Text provided ::

No longer are the issues of Inflation, Disinflation and Deflation merely fodder for intellectual theorizing.  If I am correct – that Credit Inflation and Inflationary psychology are now firmly embedded in the U.S. Bubble economy – only significantly higher rates and/or financial crisis will sufficiently rein in Credit excesses.  Mortgage Credit creation must be reduced, something made quite challenging by recent housing inflation, financial innovation, and unparalleled Credit Availability.  The Fed is certainly hoping to orchestrate a soft-landing for U.S. housing prices.  But, as we witnessed with technology and NASDAQ, it is not the nature of powerful booms to quietly succumb.  When accommodated, they have an intense propensity to go to wild extremes only to then collapse.

For sometime now the bulls have enjoyed having a copy of the Fed’s playbook.  This unusual luxury allowed them to create a fanciful world comprised of a productivity miracle, downward wage pressures, general dis-inflationary pricing pressures, a global savings glut, world-wide manufacturing overcapacity, a stable new “Bretton Woods II” global monetary regime and perpetually low global interest-rates.  And, Thinking Soros, market perceptions do have a fascinating way of engendering their own reality – for awhile.  The great bond bull market was granted an extended life, right along with an Extraordinarily Dangerous Credit Cycle.

As one would expect, this imaginary nirvana has incited speculation, along with the unwinding of hedges.  In the process, we have witnessed the type of wholesale capitulation by bond bears (investors, traders, derivative players, and pundits alike) consistent with a major market top.  As such, it would appear that the markets are today unusually susceptible to speculative de-leveraging and derivative-related dynamic trading strategies.   And, in regard to “Bretton Woods II,” I will assume that the Chinese today feel Washington has changed the rules mid-game.  After accumulating $700 billion of reserves, it’s ok for the Chinese to buy Treasuries and MBS.  But we won’t look kindly at our trading “partner” if they use some of those dollars to buy things we really want and need.

Recorded information ::
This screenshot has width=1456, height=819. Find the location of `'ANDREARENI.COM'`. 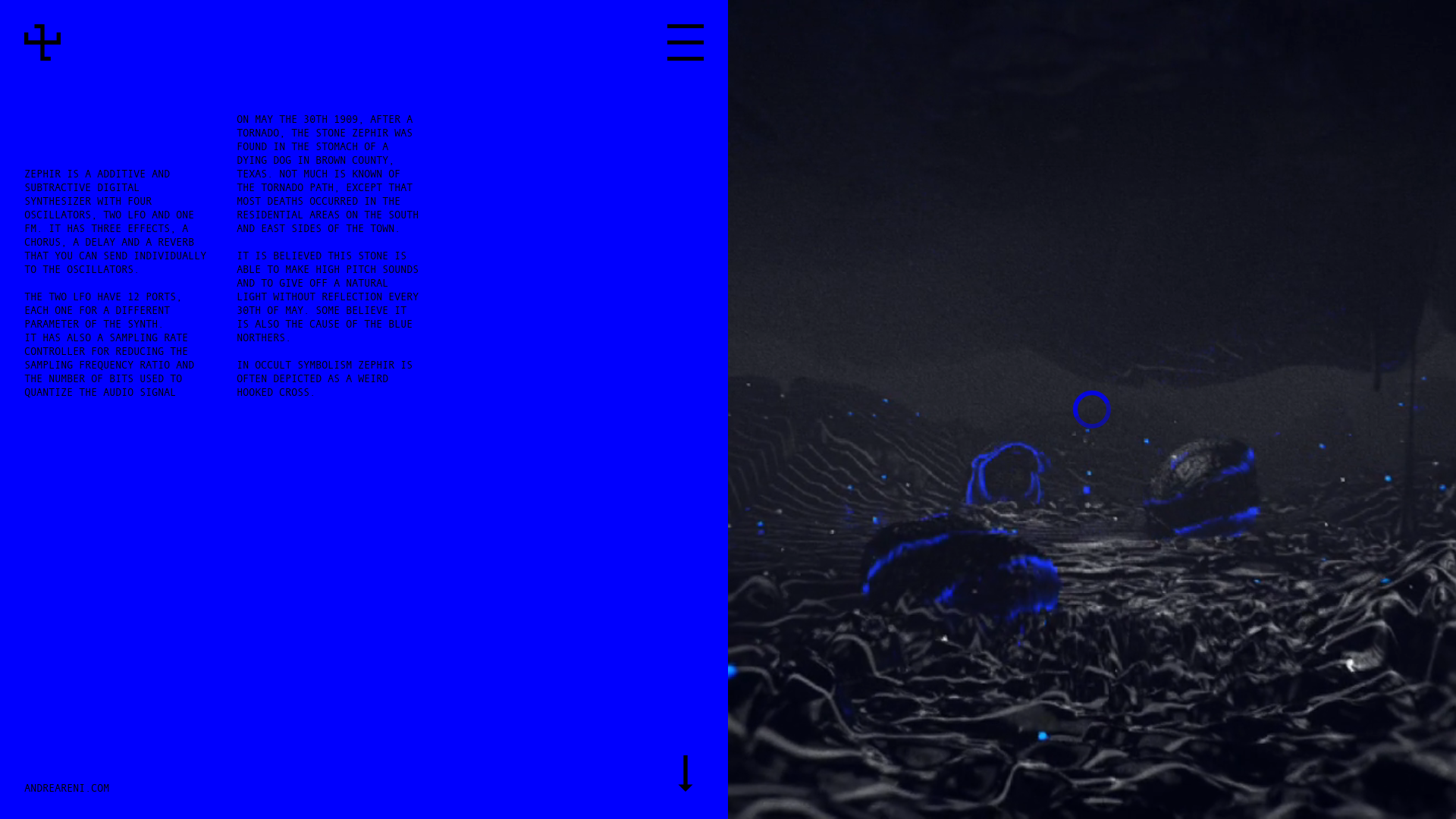

'ANDREARENI.COM' is located at coordinates (65, 786).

Exercise prompt :: Condense the paragraph in the commentary on credit inflation that begins "For sometime now the bulls" into a short bulleted list that keeps its main facts.

Solution to the problem ::
- For some time, the bulls have had a copy of the Fed's playbook.
- This let them build a fanciful world of a productivity miracle, downward wage pressures, general disinflationary pricing pressures, a global savings glut, worldwide manufacturing overcapacity, a stable "Bretton Woods II" monetary regime, and perpetually low global interest rates.
- In line with Soros's thinking, market perceptions can create their own reality for a while.
- This gave the great bond bull market a longer life, along with an extraordinarily dangerous credit cycle.